Perhaps the best example of this comes at the close of this period, an intensely ideological time in which President Eisenhower is reported to have said that he didn’t care what faith American people participated in, just that they did. What was important for the nation-state, especially one in conflict with a secular communism, was to hold to some religion—not for the sake of religion but for the nation-state’s ideology. The early Billy Graham is an example of this. In the mid-twentieth century Graham’s rhetoric not only spoke of an individual relationship with Jesus but also had strong overtones of American nationalism. Some even think that Graham’s escalation to America’s great preacher had much to do with the support of business and political leaders’ appreciation for his hot, nationalist message against the backdrop of the cold war.[3]
Or to give a counterexample, it was because of this very sensed reality that Karl Marx railed against Christianity in the nineteenth century, calling all religion the opiate of the people, drugging them to focus only on being good and seeking heaven, overlooking that the machines of the new energy regime were beating and oppressing them. And the very moral system pastors presented as “the Christian way” overlooked such a state, calling people to be dutiful to what, in the end, Marx contended, was hurting them.

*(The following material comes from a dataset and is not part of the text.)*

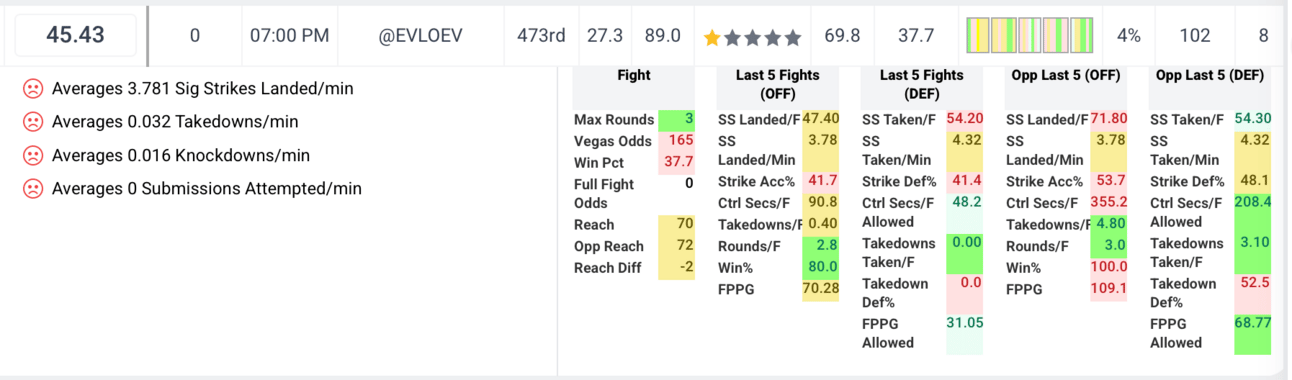1292x380 pixels.
Task: Click the 4% ownership cell
Action: [1129, 36]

Though this may be overstated, even so it appears at least in some way that ministry in this period was about pushing individual citizens to be moral and upstanding. Both abolition and temperance, while having a collective thrust about them, were often legitimated with an ethic of national and individual uprightness; drunkenness was bad for the nation and bad for an individual’s soul.
And no one was more upstanding than the pastor. The man of the cloth was an honorable and holy man, a model of the good “citizen.”[4] The way a pastor functionally lived out being both the good citizen and calling his flock to do the same was through moral exhortation, through imploring his congregation to act morally and be good citizens. This was a particularly strong phenomenon in American pulpits. For instance, Dietrich Bonhoeffer, while in New York in the first years of the 1930s, writing to friends back in Germany, discusses visiting Riverside Presbyterian Church, calling the preaching simply moral pragmatism—something he found stomach-turning. So the pastor was moral exemplar, using his pulpit to implore his congregation to be good citizens themselves.[5] This fit perfectly with the ideological consciousness of the time made possible by the energy regime of industrialization and the communication system of print.

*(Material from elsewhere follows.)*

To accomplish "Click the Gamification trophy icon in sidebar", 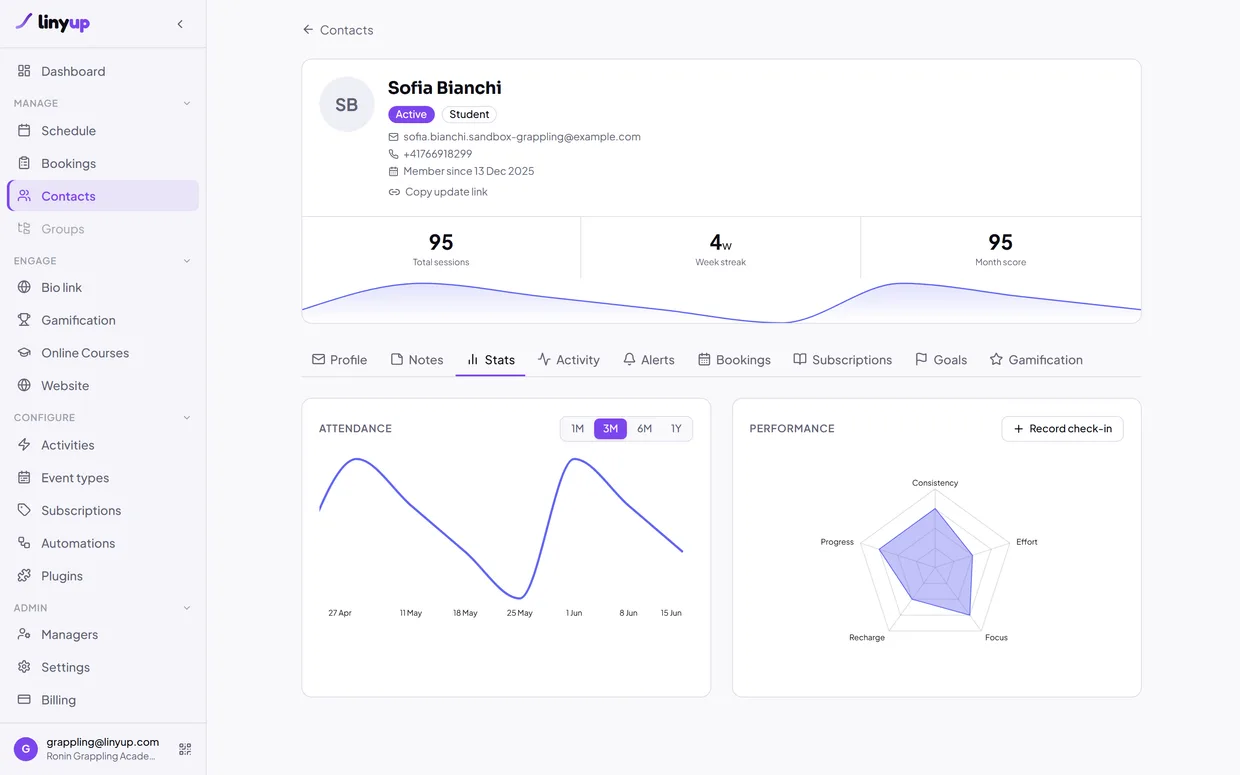I will point(24,320).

Yet, it must also be mentioned, if only shortly, that there was another, very strong, pastor response in this period of ideological consciousness and a coal energy regime. Another response of the pastor was to engage with exerted force into justice. Pastors and ministers like Walter Rauschenbusch, Dorothy Day and Reinhold Niebuhr took action in words and deeds against the dehumanizing practices of the industrial revolution. Pastoral ministry as moral exhortation, whether through the call to upright citizenship or social engagement, rested squarely (as a salve or a bristle) in the craw of the nation-state.